When it comes to bounding box regression, there are three classes of algorithms. Namely supervised learning, unsupervised learning, and semi-supervised learning? The first two are widely used in the industry for training both small/medium-sized datasets (e.g., ImageNet [4]) and larger datasets with millions of images including more than 1,000 categories (e.g., Facebook), which are then used to train commercial off-the-shelf object recognition systems. It is interesting that even though unsupervise learning is widely in use for training supervise models. It is rarely applying for performing unsupervising tasks for identifying objects in images. especially in industry. Where the main goal of computer vision is to automate human tasks (i.e., let robots do manual work).

Semi-supervised learning methods include knowledge distillation [5] and data reweighting [6] , both of which can be easily implemented using machine learning frameworks such as TensorFlow. Peter DeCaprio says knowledge distillation allows training a model on large datasets (e.g., ImageNet) with millions of images. And then reweighting a smaller dataset (e.g., a few thousand images) using the trained model. In order to achieve better performance for object recognition. Data reweighting is an interesting method because it can be used for both supervised and unsupervised tasks. This means that it is possible to use this algorithm for performing both image segmentation and bounding box regression.

Conclusion:

There are many different algorithms for performing both image segmentation and bounding box regression. This means that there is not a single solution to the object localization problem used by all companies. Involved in the machine learning business.

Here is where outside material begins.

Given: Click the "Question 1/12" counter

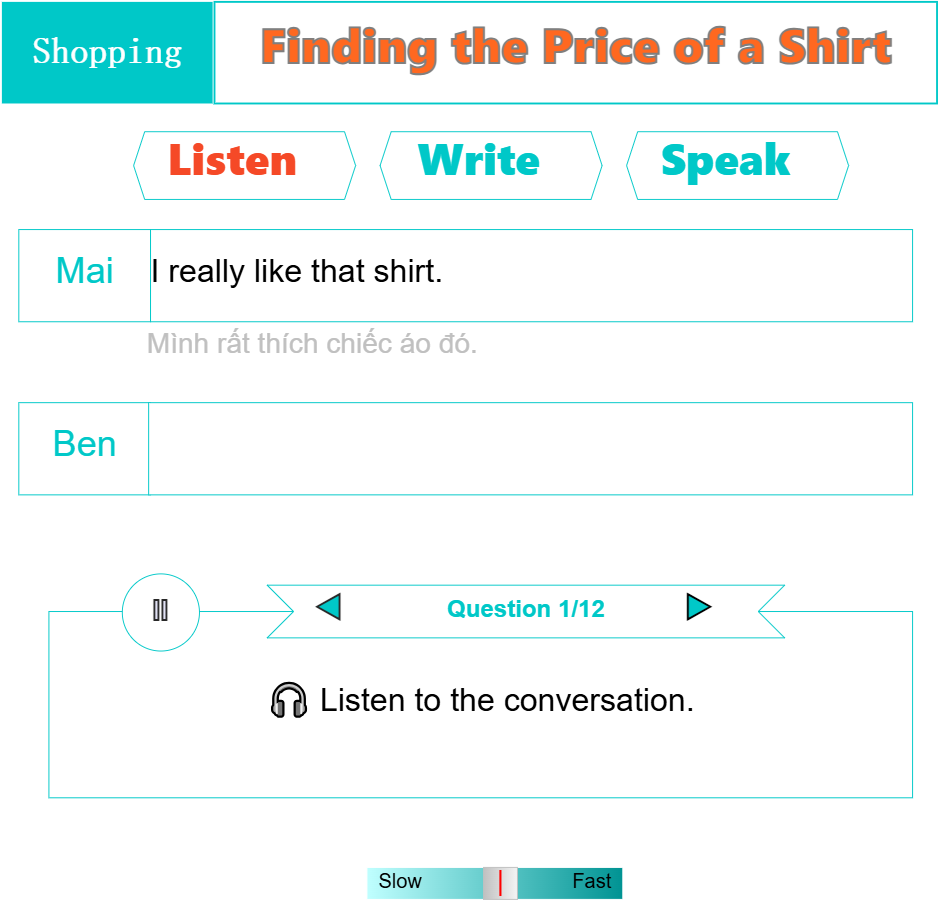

Now it’s time to talk about real-time applications. Because this term has become very popular lately among computer vision researchers. As well as my blog readers (I am mentioning your names here: Michał, Oleksandr, and Wojciech ). Peter DeCaprio agrees that it would be great. If we could build powerful models on GPUs and deliver better experiences to our users. But we also need to keep in mind that modern CPUs do not work very efficiently. When working with large images such as those found in high-resolution photos cameras.